What is required: Copy out, from the data, each line containing the string "blurred".

** Extracted material follows **

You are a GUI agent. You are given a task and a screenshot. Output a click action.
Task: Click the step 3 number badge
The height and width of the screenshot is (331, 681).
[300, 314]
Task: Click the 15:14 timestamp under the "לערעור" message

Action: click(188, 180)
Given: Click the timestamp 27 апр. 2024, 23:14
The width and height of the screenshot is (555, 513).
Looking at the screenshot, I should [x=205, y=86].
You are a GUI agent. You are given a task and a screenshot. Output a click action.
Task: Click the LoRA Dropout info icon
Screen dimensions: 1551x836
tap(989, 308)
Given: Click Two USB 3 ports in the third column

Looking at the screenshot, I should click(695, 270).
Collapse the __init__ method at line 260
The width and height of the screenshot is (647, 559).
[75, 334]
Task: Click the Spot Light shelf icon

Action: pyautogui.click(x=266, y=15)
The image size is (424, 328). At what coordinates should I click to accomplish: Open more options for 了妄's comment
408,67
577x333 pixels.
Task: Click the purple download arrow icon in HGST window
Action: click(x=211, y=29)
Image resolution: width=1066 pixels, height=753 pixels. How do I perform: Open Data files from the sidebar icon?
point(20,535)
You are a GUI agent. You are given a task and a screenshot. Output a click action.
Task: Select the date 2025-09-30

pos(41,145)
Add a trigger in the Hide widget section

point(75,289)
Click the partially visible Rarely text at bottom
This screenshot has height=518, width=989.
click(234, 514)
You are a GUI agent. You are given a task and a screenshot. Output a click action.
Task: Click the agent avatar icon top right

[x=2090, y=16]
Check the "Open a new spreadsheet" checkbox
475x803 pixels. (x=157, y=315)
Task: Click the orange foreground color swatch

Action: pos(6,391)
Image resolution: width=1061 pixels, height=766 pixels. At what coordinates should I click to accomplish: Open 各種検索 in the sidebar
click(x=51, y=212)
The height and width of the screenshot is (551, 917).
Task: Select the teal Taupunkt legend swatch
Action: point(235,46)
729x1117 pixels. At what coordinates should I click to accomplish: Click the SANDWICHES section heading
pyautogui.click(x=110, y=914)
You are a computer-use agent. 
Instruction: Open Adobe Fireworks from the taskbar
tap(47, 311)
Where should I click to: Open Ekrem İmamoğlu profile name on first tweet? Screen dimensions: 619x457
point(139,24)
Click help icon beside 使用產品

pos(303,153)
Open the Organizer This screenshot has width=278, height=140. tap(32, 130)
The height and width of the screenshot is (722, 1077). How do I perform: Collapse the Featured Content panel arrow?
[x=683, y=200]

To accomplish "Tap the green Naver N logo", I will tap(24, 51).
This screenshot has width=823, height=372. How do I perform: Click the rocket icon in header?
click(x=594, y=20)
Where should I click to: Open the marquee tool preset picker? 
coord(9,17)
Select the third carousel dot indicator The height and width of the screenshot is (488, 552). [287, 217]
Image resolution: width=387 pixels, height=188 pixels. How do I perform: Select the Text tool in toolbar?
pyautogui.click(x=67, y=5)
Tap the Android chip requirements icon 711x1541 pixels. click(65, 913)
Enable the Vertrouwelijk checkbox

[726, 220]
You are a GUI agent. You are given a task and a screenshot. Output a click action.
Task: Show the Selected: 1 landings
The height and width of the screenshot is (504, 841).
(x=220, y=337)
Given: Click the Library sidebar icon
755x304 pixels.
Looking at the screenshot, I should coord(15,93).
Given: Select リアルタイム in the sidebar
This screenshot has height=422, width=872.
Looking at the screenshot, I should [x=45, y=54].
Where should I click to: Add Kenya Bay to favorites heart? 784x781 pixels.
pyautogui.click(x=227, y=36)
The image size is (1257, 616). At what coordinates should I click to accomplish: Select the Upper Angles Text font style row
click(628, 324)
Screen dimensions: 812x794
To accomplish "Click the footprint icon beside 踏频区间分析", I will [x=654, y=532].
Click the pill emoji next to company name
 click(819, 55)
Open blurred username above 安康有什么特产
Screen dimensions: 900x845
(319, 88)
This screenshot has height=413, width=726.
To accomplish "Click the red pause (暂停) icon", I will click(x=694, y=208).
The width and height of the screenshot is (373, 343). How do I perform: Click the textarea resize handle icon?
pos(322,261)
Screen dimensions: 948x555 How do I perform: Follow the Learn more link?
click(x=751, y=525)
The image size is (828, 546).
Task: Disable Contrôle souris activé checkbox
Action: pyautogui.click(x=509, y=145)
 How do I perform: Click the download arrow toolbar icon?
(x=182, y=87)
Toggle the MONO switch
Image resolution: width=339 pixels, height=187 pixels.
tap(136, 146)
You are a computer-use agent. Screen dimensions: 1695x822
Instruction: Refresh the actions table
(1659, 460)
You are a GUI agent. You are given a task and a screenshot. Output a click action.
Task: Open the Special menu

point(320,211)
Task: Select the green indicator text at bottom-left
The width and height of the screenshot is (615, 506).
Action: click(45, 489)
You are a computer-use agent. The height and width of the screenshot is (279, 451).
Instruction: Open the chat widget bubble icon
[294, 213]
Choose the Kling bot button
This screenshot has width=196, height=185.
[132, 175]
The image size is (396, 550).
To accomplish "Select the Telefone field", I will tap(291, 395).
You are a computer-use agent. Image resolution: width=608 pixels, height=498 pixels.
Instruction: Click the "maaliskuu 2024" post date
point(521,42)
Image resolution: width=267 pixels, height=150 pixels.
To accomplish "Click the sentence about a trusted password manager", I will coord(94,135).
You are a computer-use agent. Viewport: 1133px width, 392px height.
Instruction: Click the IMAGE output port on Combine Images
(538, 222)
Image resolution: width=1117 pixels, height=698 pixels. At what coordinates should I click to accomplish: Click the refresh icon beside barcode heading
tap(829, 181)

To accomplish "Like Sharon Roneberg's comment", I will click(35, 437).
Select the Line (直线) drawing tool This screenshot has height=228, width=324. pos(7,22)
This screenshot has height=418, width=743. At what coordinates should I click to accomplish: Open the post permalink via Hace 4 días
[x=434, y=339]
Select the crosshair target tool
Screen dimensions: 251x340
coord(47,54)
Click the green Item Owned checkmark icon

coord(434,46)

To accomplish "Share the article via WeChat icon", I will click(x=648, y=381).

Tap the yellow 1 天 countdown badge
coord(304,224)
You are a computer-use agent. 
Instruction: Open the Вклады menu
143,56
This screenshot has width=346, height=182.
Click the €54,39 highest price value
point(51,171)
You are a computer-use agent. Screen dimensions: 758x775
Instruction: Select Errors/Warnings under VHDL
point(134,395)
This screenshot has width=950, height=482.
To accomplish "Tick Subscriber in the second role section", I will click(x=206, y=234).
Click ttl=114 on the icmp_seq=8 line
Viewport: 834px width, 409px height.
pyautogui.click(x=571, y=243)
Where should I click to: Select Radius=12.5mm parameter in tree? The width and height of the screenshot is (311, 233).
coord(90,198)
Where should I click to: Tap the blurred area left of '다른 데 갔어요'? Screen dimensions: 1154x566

** End of Extracted material **

Task output:
Open blurred username above 安康有什么特产
Where should I click to: Tap the blurred area left of '다른 데 갔어요'? Screen dimensions: 1154x566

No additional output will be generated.